Michael Toscano — an acclaimed chef known for his work at shuttered Italian restaurant Perla — has returned to NYC to open a new Italian restaurant in the original Perla space at 24 Minetta lane, at Sixth Avenue called Da Toscano. The Italian restaurant, a partnership with his wife Caitlin, is an amalgam of his cooking from his days at Perla, which gained two stars in the Times, and the couple’s Charleston, S.C. restaurant Le Farfalle, which has also been well-received.

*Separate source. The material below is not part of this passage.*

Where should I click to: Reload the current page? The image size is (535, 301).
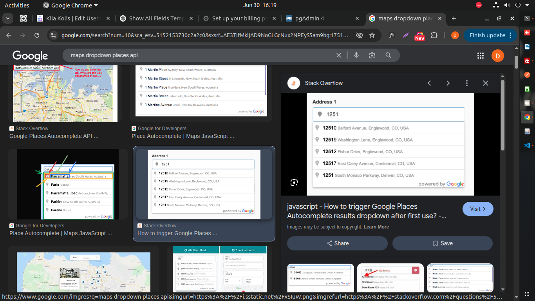point(37,35)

It’s been a five-year absence for the duo, who both spent years working in New York, Michael at Perla and Babbo and Caitlin at Craft, Per Se, and Del Posto. Michael left NYC at the top of the game in 2015 to raise a family in Charleston, and he’s back five years later, to get back into the thick of things.
“The ability to come back and execute our restaurant dreams on the New York platform is something we’ve always wanted to do,” Michael says.
Italian regional cooking will take center stage in dishes like the lamb neck-stuffed agnolotti, a type of ravioli from the Piedmont region of Italy, or tajarin, another dish from the same region which features thin, ribbon-like pasta similar to tagliatelle and is served with vermouth, duck ham and crackling at Da Toscano. A pork chop comes wrapped in crispy pork belly and spiced with pollen collected from wild fennel plants and rosemary.
Quinto quarto — a rotating selection of three dishes that have different cuts of offal meats — is a nod to Michael’s time at Perla, while octopus carpaccio, one of the signature dishes at La Farfalle, is recreated here.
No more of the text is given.